India, bambino di 12 giorni rapito e ucciso da una scimmia


Un bambino di appena 12 giorni è morto dopo che una scimmia l’ha strappato dalle mani della madre. È accaduto alcuni giorni fa in un villaggio vicino alla città di Agra, nello stato settentrionale indiano dell’Uttar Pradesh. I vicini sono accorsi dopo aver udito le urla della donna e hanno lanciato sassi e altri oggetti contro l’animale per cercare di indurlo ad abbandonare il bimbo. La scimmia ha mollato la presa sul terrazzo di un’abitazione, dove il piccolo è stato recuperato. Per lui non c’era nulla da fare: le ferite al volto, provocate in particolare da morsi, erano troppo gravi, ha spiegato la polizia di Agra.

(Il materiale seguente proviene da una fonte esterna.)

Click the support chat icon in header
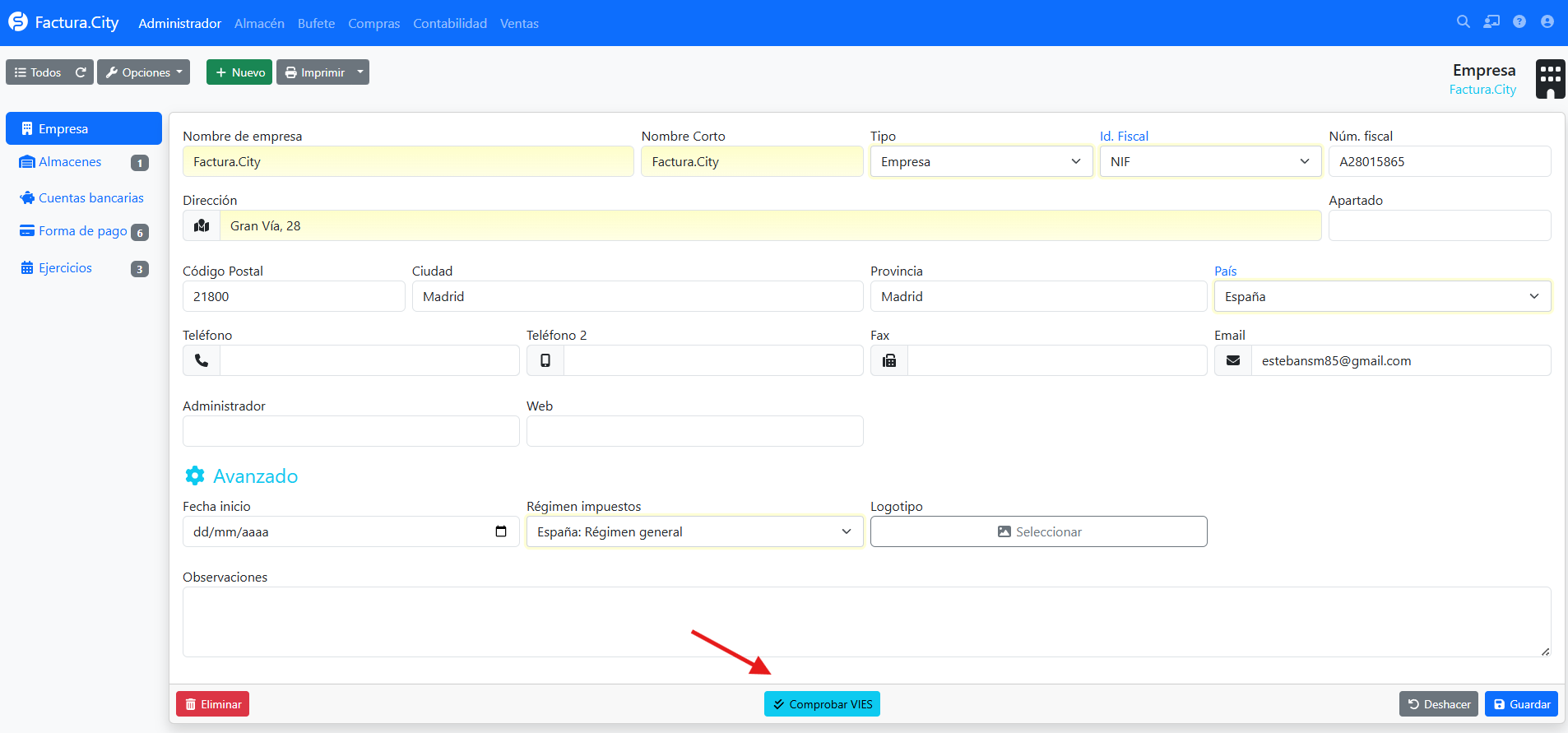 [1491, 22]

Stando a quanto appurato dalla polizia mamma e figlio erano in casa quando una scimmia, forse in cerca di cibo, si è intrufolata nella stanza da letto e ha afferrato il neonato che dormiva nella sua culla protetto da una zanzariera. La donna, colta di sorpresa, non è riuscita ad intervenire in tempo. “Hanno lanciato pietre contro la scimmia per costringerla a rilasciare il bambino, ma l’animale è saltato rapidamente sul tetto della casa a fianco ed è scomparso dalla sua vista. Il danno era fatto, il bambino è stato già gravemente ferito in faccia”, ha riferito un funzionario della polizia locale. L’autopsia ha rivelato che il piccolo è morto per i morsi ricevuti.

Gli attacchi delle scimmie sono frequenti in India, soprattutto nella capitale Nuova Delhi. I primati invadono abitualmente ministeri, tribunali, stazioni di polizia o ospedali e talvolta causano feriti o, come in questo caso, persino morti.